### WORK INSTRUCTIONS
Write down exactly the lines from the one with "Task: Click the Weather app icon" to the end of the data, first and last included, and no others.

### MATERIAL PROVIDED
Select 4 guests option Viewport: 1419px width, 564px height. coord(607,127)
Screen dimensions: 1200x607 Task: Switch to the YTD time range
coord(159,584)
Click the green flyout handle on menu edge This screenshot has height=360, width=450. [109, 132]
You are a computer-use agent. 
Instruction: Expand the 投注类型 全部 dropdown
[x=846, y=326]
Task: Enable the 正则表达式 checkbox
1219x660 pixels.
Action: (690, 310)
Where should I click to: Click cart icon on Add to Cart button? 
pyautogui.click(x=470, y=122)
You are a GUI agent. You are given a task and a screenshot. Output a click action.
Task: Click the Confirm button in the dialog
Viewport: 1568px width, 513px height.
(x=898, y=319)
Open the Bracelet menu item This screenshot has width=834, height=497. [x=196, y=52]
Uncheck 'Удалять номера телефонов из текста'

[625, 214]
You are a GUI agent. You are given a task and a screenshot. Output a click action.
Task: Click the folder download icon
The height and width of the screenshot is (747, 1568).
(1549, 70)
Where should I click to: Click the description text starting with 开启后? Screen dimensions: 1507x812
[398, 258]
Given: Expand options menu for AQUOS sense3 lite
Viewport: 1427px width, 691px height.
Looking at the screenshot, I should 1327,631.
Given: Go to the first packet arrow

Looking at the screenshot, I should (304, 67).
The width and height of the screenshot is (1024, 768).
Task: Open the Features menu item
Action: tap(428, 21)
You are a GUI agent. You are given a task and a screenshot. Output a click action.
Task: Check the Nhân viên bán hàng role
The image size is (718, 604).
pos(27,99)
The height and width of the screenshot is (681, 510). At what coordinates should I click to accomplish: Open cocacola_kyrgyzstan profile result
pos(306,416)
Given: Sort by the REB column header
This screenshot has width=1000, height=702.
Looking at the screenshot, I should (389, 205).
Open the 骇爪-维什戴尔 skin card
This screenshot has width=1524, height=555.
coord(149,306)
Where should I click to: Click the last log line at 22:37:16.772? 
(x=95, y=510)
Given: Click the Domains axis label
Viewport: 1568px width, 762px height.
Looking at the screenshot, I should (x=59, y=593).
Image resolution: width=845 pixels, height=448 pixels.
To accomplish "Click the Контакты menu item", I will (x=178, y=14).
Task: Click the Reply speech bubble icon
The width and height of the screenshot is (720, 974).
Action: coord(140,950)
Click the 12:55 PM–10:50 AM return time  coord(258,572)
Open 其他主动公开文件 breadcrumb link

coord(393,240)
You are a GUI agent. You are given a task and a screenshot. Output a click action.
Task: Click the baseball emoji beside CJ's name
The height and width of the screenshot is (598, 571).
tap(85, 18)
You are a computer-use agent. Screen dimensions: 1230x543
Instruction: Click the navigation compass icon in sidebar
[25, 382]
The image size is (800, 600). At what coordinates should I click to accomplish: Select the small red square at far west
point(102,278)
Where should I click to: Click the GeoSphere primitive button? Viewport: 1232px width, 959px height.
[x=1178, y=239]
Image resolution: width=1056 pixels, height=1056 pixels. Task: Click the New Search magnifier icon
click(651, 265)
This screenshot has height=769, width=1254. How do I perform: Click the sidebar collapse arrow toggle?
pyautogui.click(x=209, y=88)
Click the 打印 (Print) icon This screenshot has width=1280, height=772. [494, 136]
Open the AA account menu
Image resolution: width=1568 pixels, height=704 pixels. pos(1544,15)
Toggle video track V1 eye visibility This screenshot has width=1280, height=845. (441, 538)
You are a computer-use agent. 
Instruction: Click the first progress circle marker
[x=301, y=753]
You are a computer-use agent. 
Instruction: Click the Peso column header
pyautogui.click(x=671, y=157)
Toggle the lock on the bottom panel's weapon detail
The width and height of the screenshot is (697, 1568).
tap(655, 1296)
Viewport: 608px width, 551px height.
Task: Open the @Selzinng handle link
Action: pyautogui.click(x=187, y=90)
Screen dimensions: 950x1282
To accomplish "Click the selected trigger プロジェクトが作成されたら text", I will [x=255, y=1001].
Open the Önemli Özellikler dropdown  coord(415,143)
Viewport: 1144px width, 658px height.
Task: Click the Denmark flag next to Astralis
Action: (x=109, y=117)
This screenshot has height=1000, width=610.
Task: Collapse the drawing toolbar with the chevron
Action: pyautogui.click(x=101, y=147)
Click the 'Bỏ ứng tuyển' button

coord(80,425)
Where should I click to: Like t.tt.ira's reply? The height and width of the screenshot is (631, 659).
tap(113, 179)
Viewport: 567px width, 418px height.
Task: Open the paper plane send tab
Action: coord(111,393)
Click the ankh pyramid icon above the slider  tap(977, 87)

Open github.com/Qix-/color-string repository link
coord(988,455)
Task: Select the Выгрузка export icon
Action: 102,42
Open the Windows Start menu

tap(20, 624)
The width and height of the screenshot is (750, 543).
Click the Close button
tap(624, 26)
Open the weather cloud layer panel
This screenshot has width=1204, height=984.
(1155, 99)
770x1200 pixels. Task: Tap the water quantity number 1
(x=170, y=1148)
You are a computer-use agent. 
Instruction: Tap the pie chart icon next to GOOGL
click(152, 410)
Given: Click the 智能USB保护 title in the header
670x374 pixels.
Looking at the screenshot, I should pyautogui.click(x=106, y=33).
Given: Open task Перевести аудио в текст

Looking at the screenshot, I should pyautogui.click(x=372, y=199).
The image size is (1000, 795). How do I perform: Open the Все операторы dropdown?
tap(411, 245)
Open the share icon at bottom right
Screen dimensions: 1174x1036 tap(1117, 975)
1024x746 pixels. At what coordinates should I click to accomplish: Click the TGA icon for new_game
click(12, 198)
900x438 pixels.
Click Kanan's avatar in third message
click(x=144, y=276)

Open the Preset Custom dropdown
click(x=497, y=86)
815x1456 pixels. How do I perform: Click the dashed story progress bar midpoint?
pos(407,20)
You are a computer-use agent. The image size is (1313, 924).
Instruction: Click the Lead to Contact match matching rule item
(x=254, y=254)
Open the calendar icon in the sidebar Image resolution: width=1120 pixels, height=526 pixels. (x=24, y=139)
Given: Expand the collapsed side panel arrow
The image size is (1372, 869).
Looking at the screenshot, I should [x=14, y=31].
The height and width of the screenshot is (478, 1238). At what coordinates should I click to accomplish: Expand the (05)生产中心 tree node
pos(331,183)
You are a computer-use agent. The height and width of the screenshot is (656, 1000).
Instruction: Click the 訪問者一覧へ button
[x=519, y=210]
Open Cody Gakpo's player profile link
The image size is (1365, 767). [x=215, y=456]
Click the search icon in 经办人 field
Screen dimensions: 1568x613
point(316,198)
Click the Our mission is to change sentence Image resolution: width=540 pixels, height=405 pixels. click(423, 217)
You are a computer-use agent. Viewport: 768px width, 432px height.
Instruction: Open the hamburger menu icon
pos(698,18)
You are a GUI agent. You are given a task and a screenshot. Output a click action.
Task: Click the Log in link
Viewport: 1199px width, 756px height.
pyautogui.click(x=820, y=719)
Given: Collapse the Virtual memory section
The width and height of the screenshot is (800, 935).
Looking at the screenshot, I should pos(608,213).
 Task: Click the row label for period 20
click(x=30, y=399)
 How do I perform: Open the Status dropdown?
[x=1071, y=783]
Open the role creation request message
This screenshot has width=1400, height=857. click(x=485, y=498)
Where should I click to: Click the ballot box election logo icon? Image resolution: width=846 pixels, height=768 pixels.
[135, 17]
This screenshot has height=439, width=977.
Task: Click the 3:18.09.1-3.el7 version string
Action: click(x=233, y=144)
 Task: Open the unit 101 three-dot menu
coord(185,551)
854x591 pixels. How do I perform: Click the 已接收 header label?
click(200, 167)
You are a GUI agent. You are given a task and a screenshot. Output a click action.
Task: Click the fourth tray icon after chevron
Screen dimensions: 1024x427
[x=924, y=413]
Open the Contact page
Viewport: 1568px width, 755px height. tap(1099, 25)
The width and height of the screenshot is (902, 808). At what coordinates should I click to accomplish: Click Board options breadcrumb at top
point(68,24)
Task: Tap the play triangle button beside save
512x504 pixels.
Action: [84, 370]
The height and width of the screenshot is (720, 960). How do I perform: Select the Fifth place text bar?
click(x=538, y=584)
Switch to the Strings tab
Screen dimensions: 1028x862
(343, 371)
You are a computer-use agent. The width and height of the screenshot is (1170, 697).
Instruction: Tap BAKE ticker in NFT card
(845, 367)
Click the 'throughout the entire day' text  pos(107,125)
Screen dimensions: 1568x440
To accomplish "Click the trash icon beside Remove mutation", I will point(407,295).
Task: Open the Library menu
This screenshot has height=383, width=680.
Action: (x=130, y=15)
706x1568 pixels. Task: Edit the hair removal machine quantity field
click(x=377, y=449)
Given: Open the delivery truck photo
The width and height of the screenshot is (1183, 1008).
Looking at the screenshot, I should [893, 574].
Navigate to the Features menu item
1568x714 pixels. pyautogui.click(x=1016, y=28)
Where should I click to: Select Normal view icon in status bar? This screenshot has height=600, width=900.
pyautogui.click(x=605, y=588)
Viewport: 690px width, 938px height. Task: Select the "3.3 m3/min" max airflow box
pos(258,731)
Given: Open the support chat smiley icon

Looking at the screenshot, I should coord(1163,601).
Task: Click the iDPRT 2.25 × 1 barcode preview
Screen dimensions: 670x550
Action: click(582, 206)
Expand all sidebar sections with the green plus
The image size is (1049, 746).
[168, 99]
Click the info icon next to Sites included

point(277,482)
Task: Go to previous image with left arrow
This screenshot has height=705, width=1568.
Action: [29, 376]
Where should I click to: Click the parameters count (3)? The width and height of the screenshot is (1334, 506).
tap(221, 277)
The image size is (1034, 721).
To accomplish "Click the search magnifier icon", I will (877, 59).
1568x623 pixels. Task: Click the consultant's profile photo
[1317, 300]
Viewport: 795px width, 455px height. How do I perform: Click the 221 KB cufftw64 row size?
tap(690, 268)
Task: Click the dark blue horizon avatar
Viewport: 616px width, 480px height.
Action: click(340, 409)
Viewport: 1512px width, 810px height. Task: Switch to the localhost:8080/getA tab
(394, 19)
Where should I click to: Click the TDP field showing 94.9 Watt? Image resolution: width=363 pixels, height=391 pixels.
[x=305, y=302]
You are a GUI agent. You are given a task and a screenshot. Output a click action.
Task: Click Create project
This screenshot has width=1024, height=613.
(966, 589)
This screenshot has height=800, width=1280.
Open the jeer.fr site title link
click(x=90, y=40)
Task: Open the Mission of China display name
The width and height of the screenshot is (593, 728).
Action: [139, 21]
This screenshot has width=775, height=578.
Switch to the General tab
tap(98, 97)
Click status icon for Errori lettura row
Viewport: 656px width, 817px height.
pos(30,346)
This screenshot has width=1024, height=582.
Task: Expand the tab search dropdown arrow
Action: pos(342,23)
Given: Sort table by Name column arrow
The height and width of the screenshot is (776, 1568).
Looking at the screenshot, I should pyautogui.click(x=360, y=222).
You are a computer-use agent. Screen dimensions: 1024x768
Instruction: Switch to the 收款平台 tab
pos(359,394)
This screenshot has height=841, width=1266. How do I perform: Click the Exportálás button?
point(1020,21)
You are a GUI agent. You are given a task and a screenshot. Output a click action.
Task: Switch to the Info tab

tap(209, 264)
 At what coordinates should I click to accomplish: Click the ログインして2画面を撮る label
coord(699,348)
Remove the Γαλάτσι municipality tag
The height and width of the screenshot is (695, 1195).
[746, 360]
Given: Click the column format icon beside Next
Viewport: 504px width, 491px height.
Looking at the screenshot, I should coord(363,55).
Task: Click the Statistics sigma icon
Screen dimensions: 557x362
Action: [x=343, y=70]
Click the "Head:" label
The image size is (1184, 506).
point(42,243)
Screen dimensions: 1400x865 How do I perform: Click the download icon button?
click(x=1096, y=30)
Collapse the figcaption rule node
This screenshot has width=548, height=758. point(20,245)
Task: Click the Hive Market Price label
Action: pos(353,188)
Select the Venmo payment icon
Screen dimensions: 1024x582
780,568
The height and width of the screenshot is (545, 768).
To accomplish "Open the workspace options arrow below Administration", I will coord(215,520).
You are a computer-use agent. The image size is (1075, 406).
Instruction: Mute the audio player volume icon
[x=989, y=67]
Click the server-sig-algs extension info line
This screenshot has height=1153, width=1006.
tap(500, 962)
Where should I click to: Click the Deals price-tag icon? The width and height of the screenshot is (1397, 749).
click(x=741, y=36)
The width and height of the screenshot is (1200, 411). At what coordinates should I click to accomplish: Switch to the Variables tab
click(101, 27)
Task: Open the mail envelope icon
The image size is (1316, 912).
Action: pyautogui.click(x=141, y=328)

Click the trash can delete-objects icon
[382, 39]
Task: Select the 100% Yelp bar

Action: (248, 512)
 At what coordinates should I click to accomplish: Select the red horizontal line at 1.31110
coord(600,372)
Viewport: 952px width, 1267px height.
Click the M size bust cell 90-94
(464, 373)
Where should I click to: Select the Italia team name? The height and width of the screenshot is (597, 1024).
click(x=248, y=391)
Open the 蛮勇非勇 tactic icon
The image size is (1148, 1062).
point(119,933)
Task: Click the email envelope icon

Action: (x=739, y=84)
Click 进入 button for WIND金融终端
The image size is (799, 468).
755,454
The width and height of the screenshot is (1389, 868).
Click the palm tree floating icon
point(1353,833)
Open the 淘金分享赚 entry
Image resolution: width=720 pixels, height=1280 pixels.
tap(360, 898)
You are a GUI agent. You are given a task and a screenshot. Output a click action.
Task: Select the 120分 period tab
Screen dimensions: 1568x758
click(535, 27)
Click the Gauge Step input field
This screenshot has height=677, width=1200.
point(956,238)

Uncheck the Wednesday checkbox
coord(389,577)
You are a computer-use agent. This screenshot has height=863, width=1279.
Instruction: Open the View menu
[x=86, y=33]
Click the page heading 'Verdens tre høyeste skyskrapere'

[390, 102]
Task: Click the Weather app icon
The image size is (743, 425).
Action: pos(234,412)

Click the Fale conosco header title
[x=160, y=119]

### EXERCISE OUTPUT
Task: Click the Weather app icon
The image size is (743, 425).
Action: pos(234,412)

Click the Fale conosco header title
[x=160, y=119]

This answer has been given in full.